Today, the online casino industry is almost unrecognizable from the sector that was hitting its straps just five-to-ten years ago. In the UK, online casino revenue generates over a third of all gambling revenues, cementing it as the most popular gambling sector in Britain. These trends are being felt elsewhere around the world too and the online casino industry as one major technological advancement to thank for its growing number of participants – live streaming technology.

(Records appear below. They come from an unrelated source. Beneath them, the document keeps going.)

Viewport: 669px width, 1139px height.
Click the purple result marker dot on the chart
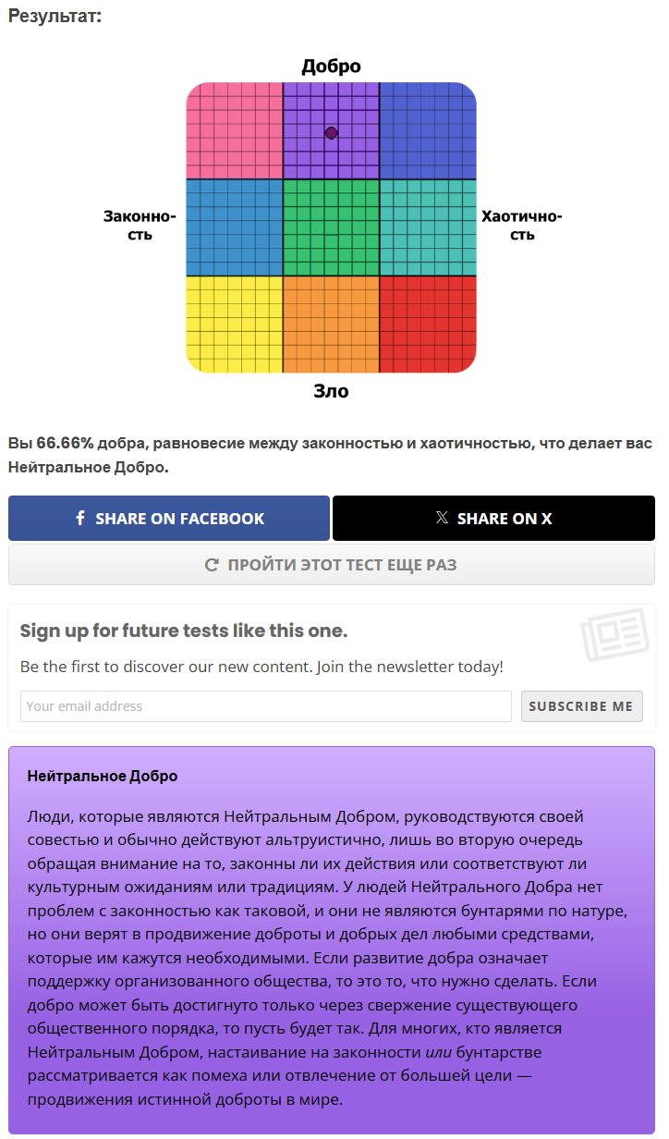pos(332,133)
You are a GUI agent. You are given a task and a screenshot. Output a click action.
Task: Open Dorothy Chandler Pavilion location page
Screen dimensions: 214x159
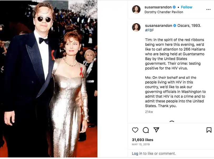pos(164,12)
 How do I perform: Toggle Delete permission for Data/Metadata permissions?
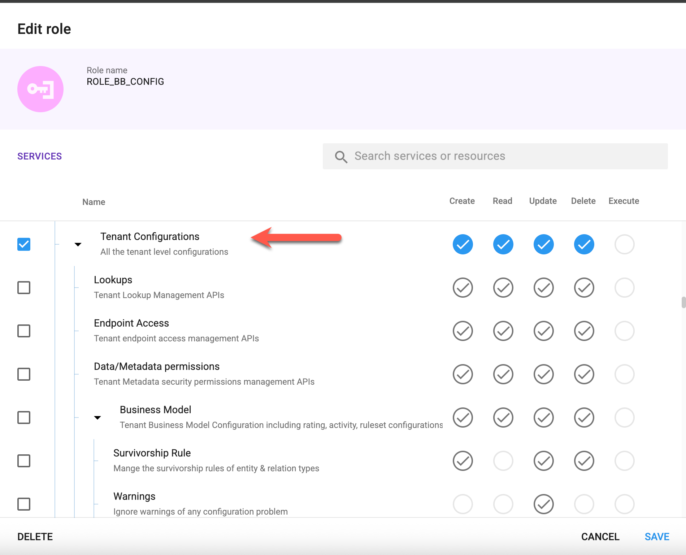click(x=584, y=374)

Real-time live streaming has changed classic casino table games like blackjack and roulette forever. Many online casino operators have powered video blackjack tables for several years now. At the time of their release, video blackjack tables were considered cutting-edge, with decentralised random number generators (RNG) delivering random outcomes for every single game. These advancements helped it become the most extensively played card game online, even at newly established sites like SkyCity Casino. One aspect that video blackjack is unable to fulfil is the social engagement of a land-based blackjack table. That’s the gap in the market that live dealer casino technology as sought to fill.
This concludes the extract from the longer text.